I want to find the volume of the region inside the ellipsoid $$\frac{x^2}{4}+\frac{y^2}{4}+z^2=1$$ and the cylinder $$x^2+(y-1)^2=1$$
I tried shifting the axes so that the cylinder was centered at the origin, then evaluating an integral in cylindrical/polar coordinates. $$\int^{2\pi}_{0}\int^{1}_{0}\int^{\frac{1}{2}\sqrt{4-r^2-2rsin(\theta)-1}}_{-\frac{1}{2}\sqrt{4-r^2-2rsin(\theta)-1}}r dzdrd\theta$$
$$\int^{2\pi}_{0}\int^{1}_{0}r\sqrt{3-r^2-2rsin(\theta)} drd\theta$$
However, this integral gets messy. Is there an easier method of finding the volume?
Best Answer
You can do it using ordinary cylindrical coordinates.

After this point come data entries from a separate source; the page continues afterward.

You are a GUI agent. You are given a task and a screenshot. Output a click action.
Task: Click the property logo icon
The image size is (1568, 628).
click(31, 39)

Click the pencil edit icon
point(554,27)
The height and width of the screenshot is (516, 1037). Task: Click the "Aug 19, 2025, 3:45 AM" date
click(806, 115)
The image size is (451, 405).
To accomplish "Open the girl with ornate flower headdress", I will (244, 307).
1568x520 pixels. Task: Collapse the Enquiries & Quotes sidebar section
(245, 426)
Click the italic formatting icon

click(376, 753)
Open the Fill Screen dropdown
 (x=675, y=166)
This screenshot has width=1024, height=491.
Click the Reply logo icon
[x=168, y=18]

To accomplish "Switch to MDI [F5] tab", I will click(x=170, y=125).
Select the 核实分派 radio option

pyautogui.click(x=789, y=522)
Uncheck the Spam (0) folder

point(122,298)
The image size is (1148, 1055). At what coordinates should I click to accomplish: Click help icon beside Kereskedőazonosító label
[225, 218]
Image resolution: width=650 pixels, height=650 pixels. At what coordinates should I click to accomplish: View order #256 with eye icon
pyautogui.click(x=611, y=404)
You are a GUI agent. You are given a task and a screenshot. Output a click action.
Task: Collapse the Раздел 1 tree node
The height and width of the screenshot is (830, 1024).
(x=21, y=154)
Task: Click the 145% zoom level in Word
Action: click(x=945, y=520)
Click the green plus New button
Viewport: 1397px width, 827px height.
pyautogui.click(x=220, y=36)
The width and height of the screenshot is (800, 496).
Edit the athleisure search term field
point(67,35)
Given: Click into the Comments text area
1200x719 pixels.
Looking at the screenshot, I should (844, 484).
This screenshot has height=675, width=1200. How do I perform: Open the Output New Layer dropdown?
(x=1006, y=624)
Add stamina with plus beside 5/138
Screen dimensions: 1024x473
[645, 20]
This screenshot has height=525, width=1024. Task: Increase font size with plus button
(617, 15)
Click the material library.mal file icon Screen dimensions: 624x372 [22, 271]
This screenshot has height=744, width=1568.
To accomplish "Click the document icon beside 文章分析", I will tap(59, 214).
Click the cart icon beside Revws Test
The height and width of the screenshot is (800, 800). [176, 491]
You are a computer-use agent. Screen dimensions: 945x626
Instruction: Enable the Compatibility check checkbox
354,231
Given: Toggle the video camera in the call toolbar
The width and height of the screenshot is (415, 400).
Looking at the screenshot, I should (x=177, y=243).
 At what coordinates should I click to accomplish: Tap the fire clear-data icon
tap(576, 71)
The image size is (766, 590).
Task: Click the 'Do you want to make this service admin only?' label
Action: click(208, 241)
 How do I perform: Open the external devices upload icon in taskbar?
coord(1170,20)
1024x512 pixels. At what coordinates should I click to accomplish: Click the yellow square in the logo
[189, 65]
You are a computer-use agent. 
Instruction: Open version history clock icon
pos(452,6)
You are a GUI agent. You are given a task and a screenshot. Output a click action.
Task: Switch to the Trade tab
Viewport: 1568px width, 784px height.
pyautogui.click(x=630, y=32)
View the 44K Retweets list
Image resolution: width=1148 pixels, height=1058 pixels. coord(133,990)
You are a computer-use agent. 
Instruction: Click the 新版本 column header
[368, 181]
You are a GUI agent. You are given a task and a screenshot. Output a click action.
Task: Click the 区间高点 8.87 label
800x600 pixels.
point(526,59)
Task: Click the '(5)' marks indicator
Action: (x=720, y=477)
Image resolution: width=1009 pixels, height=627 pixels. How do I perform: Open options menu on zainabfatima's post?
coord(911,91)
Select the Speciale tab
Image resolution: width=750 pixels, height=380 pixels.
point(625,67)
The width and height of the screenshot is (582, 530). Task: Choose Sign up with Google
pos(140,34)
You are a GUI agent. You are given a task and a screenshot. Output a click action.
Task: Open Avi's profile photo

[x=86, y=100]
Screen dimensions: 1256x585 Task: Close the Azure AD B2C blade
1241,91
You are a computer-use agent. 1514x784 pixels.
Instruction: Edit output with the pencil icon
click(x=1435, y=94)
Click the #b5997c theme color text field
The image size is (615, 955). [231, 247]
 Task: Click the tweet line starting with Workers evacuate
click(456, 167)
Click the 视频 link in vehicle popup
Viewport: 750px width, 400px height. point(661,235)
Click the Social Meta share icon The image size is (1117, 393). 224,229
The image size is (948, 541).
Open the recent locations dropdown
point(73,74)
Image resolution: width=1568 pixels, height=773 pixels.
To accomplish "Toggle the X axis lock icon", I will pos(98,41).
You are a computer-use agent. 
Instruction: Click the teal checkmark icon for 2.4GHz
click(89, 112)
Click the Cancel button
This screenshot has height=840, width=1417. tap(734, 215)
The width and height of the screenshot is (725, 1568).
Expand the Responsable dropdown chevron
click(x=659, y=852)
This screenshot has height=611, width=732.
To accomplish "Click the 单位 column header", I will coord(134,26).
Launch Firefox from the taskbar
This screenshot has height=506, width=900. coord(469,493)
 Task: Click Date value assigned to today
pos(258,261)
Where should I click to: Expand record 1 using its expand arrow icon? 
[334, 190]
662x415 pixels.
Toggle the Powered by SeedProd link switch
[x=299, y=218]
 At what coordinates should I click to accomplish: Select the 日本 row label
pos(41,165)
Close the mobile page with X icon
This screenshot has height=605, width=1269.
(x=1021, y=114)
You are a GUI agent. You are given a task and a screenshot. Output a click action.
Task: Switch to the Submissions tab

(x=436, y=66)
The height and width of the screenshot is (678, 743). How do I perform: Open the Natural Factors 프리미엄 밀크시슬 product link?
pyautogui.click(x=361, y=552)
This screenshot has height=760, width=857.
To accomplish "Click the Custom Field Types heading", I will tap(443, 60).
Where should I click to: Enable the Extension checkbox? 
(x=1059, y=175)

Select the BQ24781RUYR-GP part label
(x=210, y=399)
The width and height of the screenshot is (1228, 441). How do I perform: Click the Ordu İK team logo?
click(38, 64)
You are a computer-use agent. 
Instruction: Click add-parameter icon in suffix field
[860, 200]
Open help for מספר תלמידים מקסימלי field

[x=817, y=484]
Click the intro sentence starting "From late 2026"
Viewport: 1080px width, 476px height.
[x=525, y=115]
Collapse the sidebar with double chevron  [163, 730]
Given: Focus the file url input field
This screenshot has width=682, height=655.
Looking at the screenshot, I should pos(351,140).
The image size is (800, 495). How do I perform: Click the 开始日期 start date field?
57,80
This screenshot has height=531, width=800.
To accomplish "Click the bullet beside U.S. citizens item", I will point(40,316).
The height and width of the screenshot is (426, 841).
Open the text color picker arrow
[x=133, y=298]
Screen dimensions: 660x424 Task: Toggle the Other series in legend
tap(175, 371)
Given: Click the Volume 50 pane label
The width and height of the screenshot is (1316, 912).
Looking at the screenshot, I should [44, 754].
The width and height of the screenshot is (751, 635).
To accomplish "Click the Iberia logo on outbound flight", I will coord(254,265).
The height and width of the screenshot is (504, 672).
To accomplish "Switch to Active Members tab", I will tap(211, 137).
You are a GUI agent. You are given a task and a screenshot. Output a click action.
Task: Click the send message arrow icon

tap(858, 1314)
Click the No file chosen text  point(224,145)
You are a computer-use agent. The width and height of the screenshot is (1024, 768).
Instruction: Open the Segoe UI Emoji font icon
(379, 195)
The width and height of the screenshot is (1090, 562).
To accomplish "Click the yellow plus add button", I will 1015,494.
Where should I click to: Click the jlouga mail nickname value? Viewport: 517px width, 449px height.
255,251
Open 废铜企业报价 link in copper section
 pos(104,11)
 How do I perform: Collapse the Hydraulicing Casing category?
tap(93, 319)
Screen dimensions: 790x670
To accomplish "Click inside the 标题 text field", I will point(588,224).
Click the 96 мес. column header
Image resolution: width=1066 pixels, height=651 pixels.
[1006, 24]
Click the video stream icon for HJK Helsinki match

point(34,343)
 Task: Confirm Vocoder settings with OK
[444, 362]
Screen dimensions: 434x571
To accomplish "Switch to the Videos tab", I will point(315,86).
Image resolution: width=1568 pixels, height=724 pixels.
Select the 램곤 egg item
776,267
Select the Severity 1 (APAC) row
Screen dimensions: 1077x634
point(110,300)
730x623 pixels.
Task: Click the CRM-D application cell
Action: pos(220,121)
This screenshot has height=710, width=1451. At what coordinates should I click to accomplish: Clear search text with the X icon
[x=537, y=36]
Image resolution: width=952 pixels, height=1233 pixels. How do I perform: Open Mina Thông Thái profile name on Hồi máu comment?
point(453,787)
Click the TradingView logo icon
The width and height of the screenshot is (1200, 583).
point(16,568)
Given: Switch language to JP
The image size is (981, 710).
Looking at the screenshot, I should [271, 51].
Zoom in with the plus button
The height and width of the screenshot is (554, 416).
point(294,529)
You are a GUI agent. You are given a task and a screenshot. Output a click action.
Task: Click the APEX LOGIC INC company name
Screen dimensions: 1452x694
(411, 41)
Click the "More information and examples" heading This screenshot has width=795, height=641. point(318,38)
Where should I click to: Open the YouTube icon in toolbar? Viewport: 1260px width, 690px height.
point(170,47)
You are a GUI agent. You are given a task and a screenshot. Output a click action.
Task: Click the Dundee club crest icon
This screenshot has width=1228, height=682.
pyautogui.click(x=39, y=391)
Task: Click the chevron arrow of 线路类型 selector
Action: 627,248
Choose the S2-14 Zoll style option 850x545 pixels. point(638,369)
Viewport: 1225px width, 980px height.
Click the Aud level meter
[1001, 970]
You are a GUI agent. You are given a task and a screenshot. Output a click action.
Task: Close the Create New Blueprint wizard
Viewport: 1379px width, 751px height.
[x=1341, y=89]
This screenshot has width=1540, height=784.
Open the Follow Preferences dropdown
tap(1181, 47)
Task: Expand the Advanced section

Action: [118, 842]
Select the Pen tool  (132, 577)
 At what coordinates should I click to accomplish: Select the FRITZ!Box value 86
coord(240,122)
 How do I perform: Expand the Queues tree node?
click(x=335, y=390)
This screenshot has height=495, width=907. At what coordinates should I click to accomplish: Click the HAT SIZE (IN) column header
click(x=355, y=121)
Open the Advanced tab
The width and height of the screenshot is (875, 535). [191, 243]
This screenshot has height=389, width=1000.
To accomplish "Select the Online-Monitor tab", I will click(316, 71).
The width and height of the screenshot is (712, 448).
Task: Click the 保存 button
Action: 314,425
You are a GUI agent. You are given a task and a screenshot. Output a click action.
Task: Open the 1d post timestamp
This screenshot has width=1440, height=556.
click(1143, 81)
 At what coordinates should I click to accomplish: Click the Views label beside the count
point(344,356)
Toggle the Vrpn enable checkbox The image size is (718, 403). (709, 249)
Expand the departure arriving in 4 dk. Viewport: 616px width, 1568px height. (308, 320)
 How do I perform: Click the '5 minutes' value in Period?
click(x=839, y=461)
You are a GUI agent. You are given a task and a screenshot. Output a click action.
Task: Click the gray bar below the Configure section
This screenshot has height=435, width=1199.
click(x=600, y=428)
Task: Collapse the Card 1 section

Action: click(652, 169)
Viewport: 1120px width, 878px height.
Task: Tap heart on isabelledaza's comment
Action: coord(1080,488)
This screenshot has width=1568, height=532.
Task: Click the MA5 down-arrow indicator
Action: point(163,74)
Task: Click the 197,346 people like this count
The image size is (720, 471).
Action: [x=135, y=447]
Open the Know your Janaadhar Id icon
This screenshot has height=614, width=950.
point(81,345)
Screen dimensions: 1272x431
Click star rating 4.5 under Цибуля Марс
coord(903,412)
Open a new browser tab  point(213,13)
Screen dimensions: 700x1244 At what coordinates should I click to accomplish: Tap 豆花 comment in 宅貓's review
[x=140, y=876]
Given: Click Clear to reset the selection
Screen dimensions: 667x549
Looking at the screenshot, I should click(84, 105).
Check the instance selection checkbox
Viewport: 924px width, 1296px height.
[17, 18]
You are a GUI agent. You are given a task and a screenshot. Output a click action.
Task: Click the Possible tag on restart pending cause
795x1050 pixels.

Since the projection of that cylinder onto the plane $z=0$ is the circle centered at $(0,1)$ with radius $1$, which is the union if the first and the second quadrants, $0\leqslant\theta\leqslant\pi$. The condition$$\frac{x^2}4+\frac{y^2}4+z^2\leqslant1\quad\text{becomes}\quad\frac{r^2}4+z^2\leqslant1$$and the condition$$x^2+(y-1)^2\leqslant1\quad\text{becomes}\quad r^2-2r\sin\theta\leqslant0.$$So, compute the integral$$\int_0^\pi\int_0^{2\sin\theta}\int_{-\sqrt{1-r^2/4}}^{\sqrt{1-r^2/4}}r\,\mathrm dz\,\mathrm dr\,\mathrm d\theta.$$You should get $\dfrac83\pi-\dfrac{32}9$.